Selected passage
*** Begin section ***

Knight also began another formation, what he liked to call "the museum". It is modeled after the semi-inflated hot air balloon Knight tried to create before Salvation Mountain; the balloon is now on view at the American Visionary Art Museum. The museum is a semi-dome structure in the mountain that contains several small items given to him by friends and visitors. Each item has a significance and, more often than not, visitors seek out Salvation Mountain to pray and leave an item at the mountain as symbolism of giving themselves to God. The museum is held up by adobe and straw, but also by car parts and a tangle of trees that twist within the dome and reach through the top.

Over the last ten years of his life, Knight planned to repaint the mountain twice a year to ensure that the paint layer would be very thick. He was unable to continue this because of an injury sustained in 2011. Afterwards, a public charity, Salvation Mountain, Inc., was established to continue this maintenance, and as of 2020, still operates.

*** End section ***

Using the information
A) In the passage on Salvation Mountain, where is the hot air balloon that Knight tried to create now on view?
B) Pick up the passage on Salvation Mountain after its final sentence and carry it forward.

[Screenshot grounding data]
*** Begin section ***

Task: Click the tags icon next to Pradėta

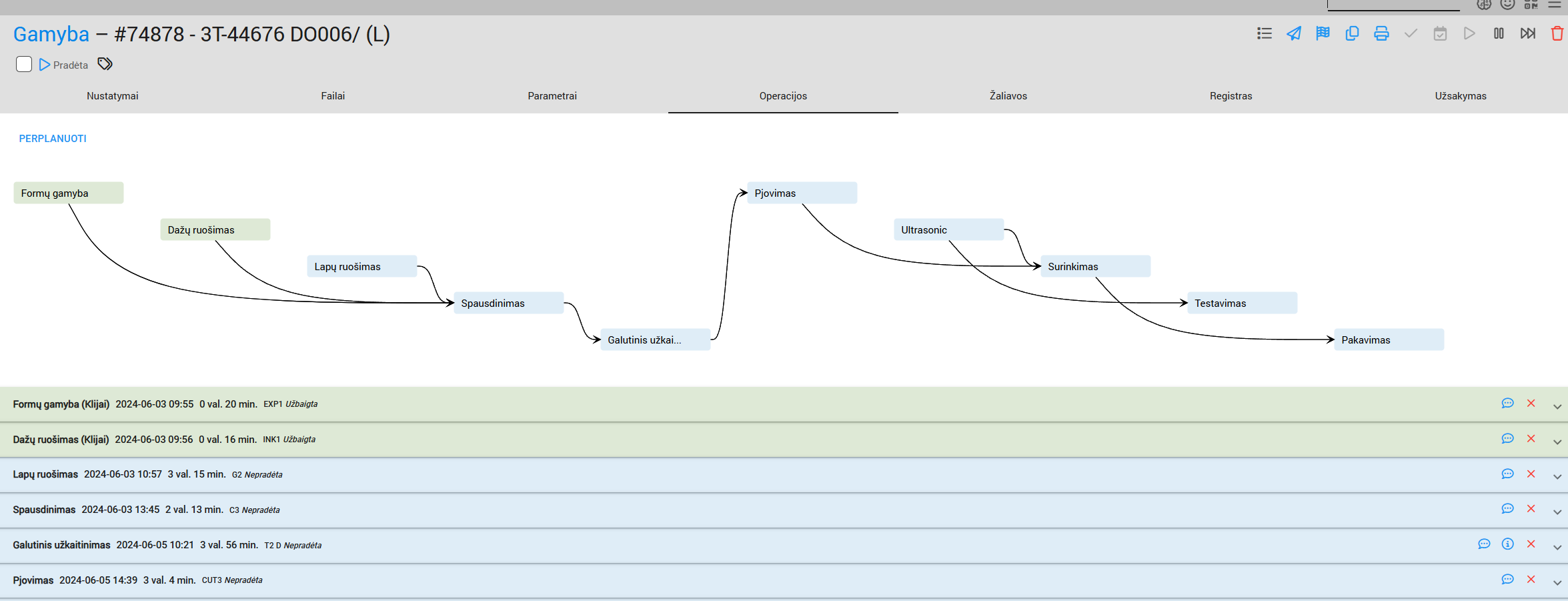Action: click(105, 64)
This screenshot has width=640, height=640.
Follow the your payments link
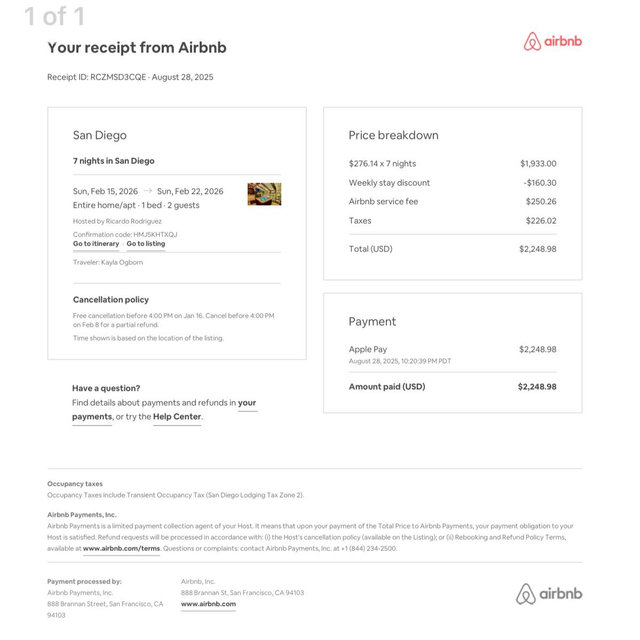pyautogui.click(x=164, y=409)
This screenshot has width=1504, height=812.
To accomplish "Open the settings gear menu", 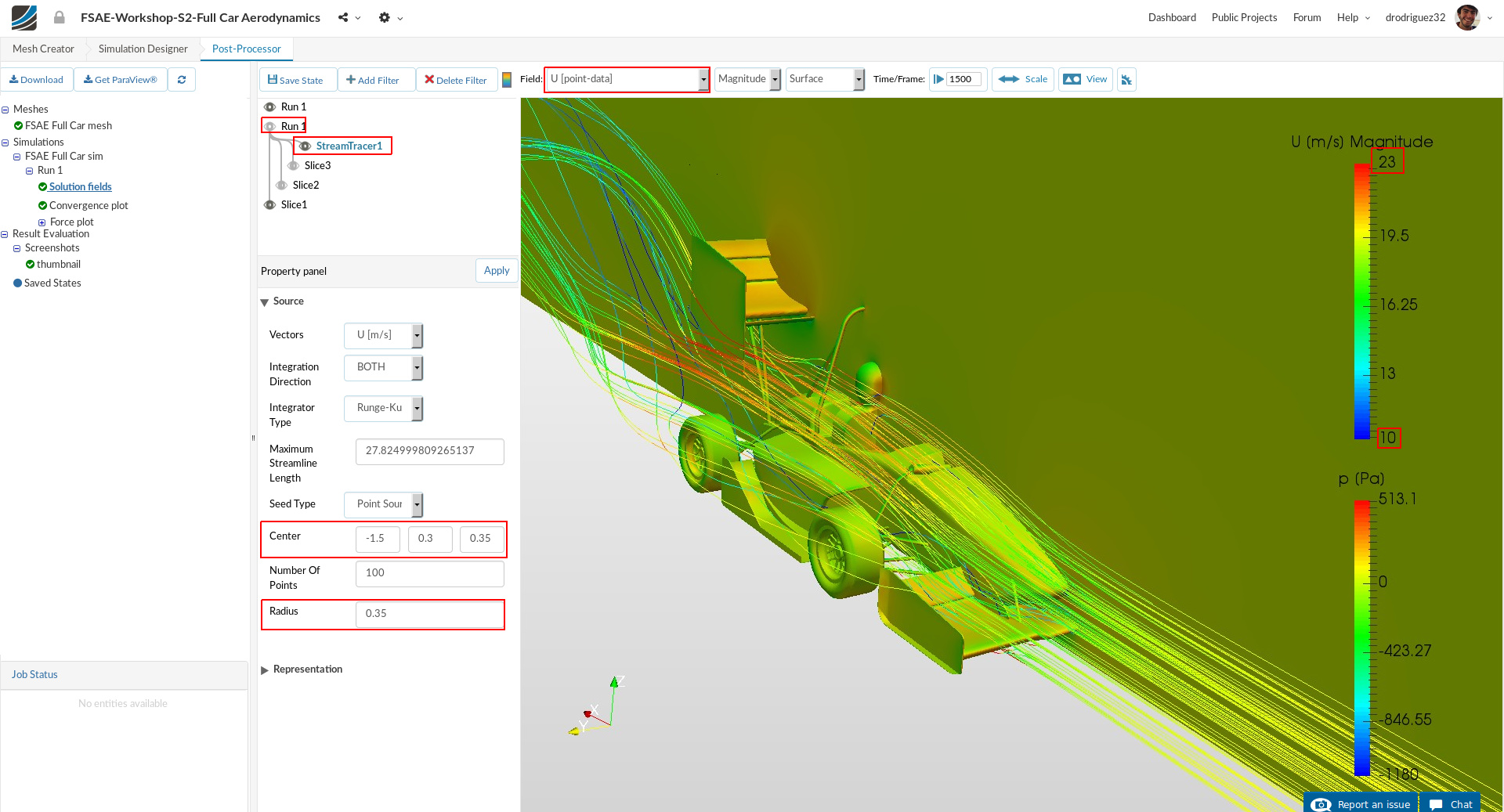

*** End section ***

Task-by-task outputs
A) At the American Visionary Art Museum.

B)
Leonard Knight was featured in Sean Penn's film Into the Wild, released in 2007. Knight died in 2014. According to his obituary, he "spent almost 30 years building the colorful mountain in the Imperial Valley desert, just outside of Niland, Calif. Built out of adobe and donated paint, Knight worked on the mountain all day, every day. He even slept at the mountain's base in the back of a pick-up truck, with no electricity or running water. He bathed in the nearby natural hot springs."

A National Geographic article published after Knight's death provided this insight into the creator of Salvation Mountain."A visionary ... Leonard worked beyond our concept of time, slowly and methodically without ever wandering from his path. His sole purpose in this endeavor was to spread the message that 'God is Love'. He shared this with everyone who came to the mountain ..."The work still stands as a 50 ft-tall piece of religious folk art, and for Slab City, "an unofficial centrepiece for the community and [cementing] the area's anarchic creative identity", according to a 2020 report.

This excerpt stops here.